start EXCERPT PROVIDED
Court Finds Balance Between Conjunctive and Disjunctive Search Terms
ClearOne Commc'ns, Inc. v. Chiang, 2008 WL 920336 (D.Utah April 1, 2008). In this trade secret litigation, the plaintiff moved for entry of a search protocol order establishing guidelines for searching mirror images and identifying relevant and responsive documents. Previously the plaintiff accepted search terms proposed by the defendants with five additions, but disputes arose over the conjunctive or disjunctive use of the terms. The defendants argued it was reasonable to search conjunctively (i.e., require connectors between the search terms) in order to narrow the results to relevant subjects. Analyzing the advantages and disadvantages of both search techniques, the court ordered "license" terms to be searched disjunctively and "name" terms to be searched conjunctively.
Court Denies Belated Production Format Request
Autotech Techs. Ltd. P'ship v. Automationdirect.com, Inc., 2008 WL 902957 (N.D.Ill. April 2, 2008). In this trademark and copyright infringement litigation, the defendant sought production of a document in its native format with metadata. Arguing against production, the plaintiff asserted the document in question was previously produced in both .PDF format and in paper format. Finding no previous specific production format request, the court determined the plaintiff had the option to produce the document in the form in which it is ordinarily maintained, or in a reasonably usable form. Additionally, the court stated the defendant "was the master of its production requests [and] it must be satisfied with what it asked for" – as the original request did not include metadata.
end EXCERPT PROVIDED
start EXTRACTED RECORDS
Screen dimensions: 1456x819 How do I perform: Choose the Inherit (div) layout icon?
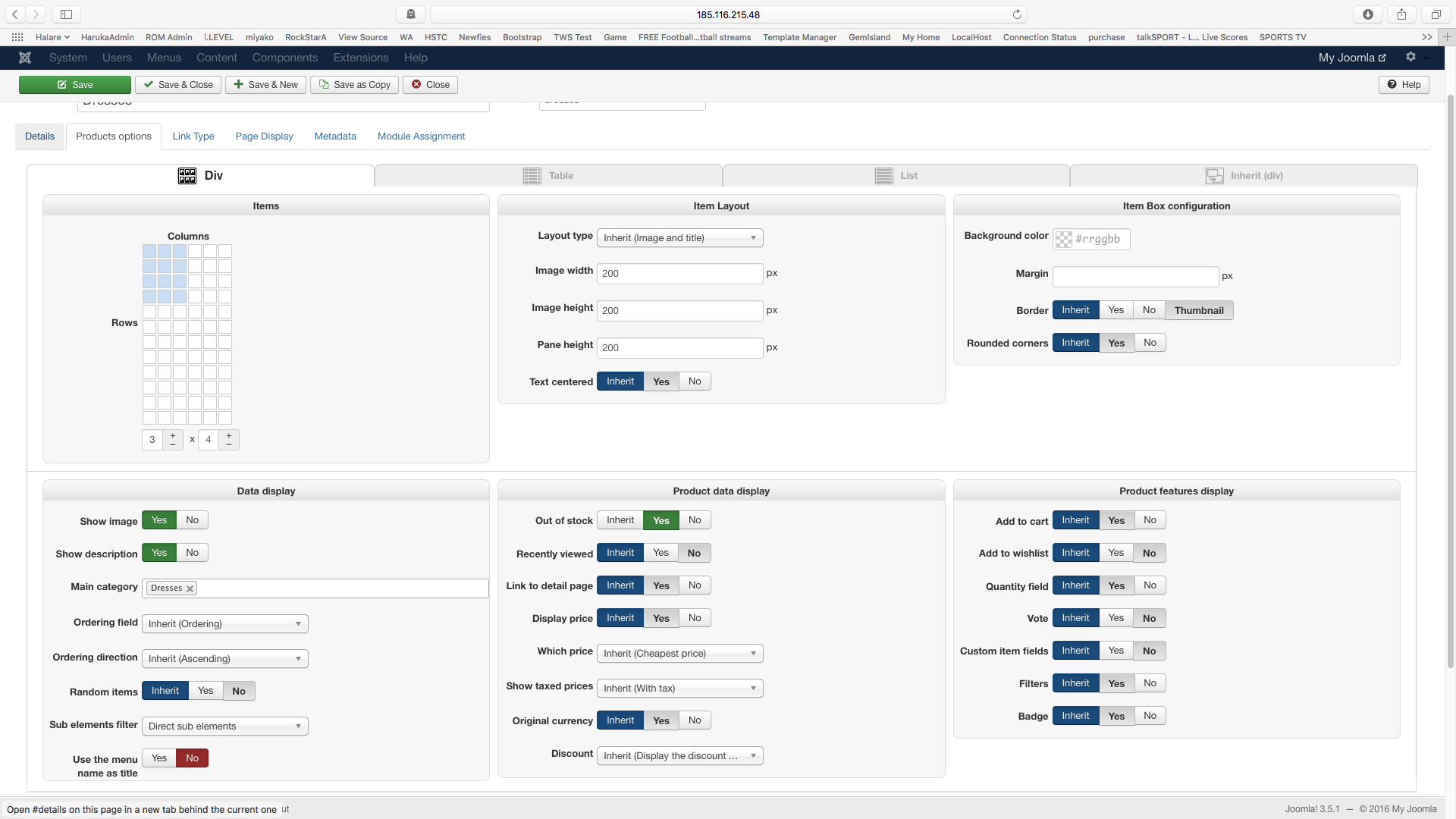tap(1214, 176)
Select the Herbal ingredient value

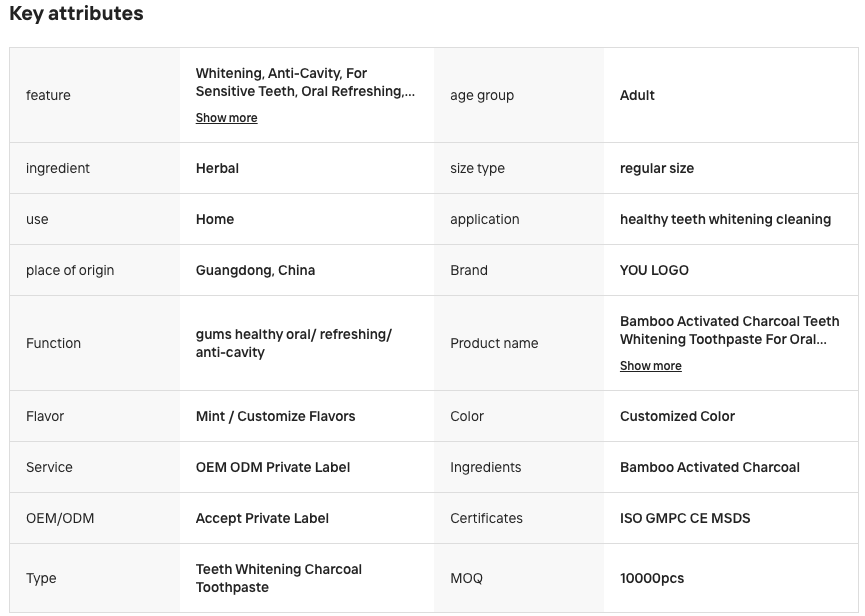point(217,168)
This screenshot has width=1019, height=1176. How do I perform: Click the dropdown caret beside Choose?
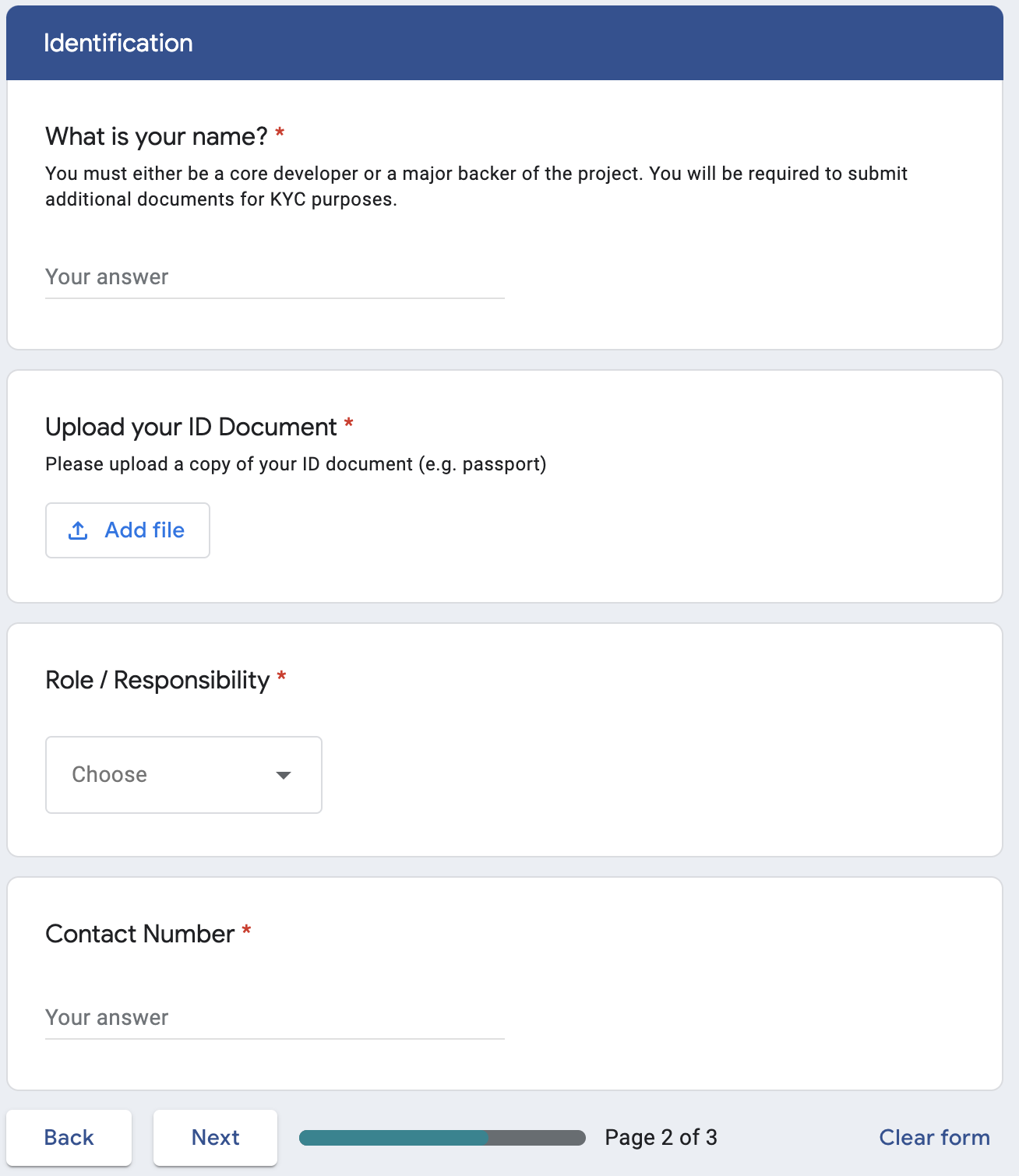284,775
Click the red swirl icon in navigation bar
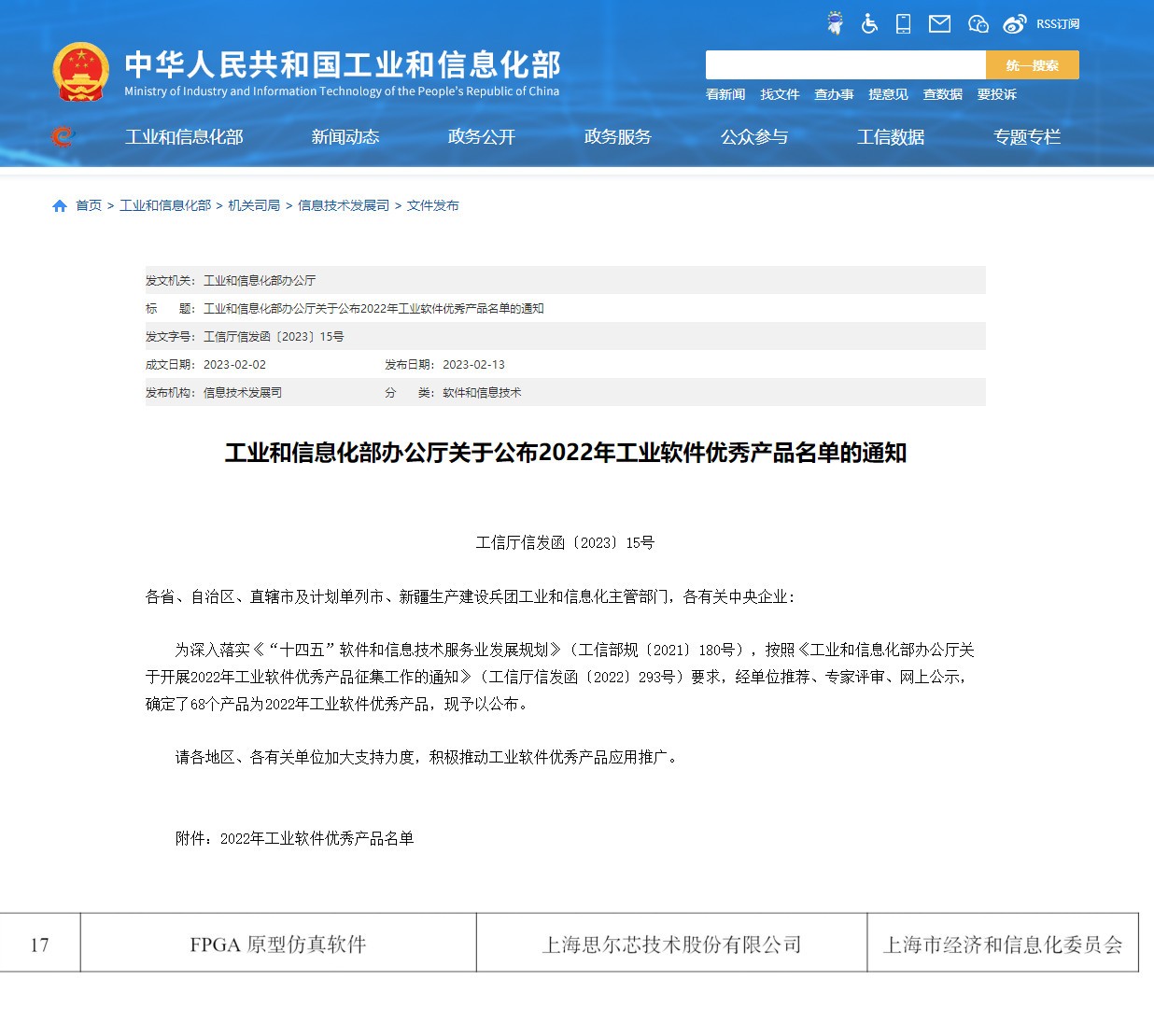This screenshot has width=1154, height=1036. [x=63, y=137]
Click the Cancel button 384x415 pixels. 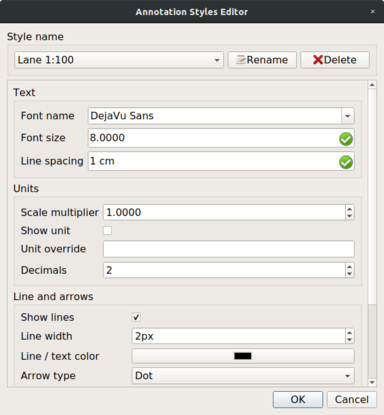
end EXTRACTED RECORDS
:: WHAT YOU NEED TO DO ::
A. Could you copy out every one of the rows that follow the court case summaries, line for line and unchanged, with the pictures left out?
B. Can you carry on the court case summaries from their last sentence?

:: EXERCISE ANSWERS ::
A.
Screen dimensions: 1456x819 How do I perform: Choose the Inherit (div) layout icon?
tap(1214, 176)
Select the Herbal ingredient value

point(217,168)
This screenshot has width=1019, height=1176. How do I perform: Click the dropdown caret beside Choose?
284,775
Click the red swirl icon in navigation bar
This screenshot has width=1154, height=1036. [x=63, y=137]
Click the Cancel button 384x415 pixels. 

B.
Court Attributes Error to Lack of Computer Familiarity
Alexander v. F.B.I., 2008 WL 903115 (D.D.C. April 3, 2008). In this Privacy Act litigation, former employees and political appointees from the Reagan and Bush administrations brought suit against the FBI alleging violation of privacy interests after their FBI files were improperly handed to the Clinton White House – a scandal known as "Filegate." The plaintiffs filed an emergency motion to supplement their motion to compel and request for evidentiary hearing, claiming the Executive Office of the President ("EOP") filed a false declaration in an attempt to obstruct the narrowed request for e-mail. Finding the plaintiffs did not demonstrate the EOP obstructed the e-mail request, or acted in bad faith, the court concluded no credible evidence existed to grant the emergency motion. In making this determination, the court found the essential errors committed by the White House's counsel were a result of the lawyers' lack of familiarity with computer terminology, all of which occurred long before the "current sophisticated ways that lawyers have had to learn to deal with computer experts."
Court Finds Non-Compliance and Warns Party of Possible Future Default Judgment
Sterle v. Elizabeth Arden, Inc., 2008 WL 961216 (D.Conn. April 9, 2008). In this unlawful termination litigation, the defendant sought a protective order to prevent further inspection of the defendant's computer systems and attorneys' fees. In response, the plaintiff filed a motion for contempt claiming the defendant violated the previously issued inspection order and a motion for attorneys' fees. Addressing the defendant's motions, the court found no good cause to justify a protective order or attorneys' fees. Turning to the plaintiff's motions, the court determined the defendant failed to comply with the Inspection Order and failed to demonstrate that special circumstances justified the non-compliance. Subsequently, the court ordered the defense attorneys to pay reasonable fees and expenses to the plaintiff attorney, in addition to paying consultant expenses incurred for prior inspection work hampered by the defendant's non-compliance. Additionally, the court ordered the defendant's electronic records be inspected. Finally, the court denied the plaintiff's request for default judgment, but warned one will be entered if the defendant does not comply with this court order.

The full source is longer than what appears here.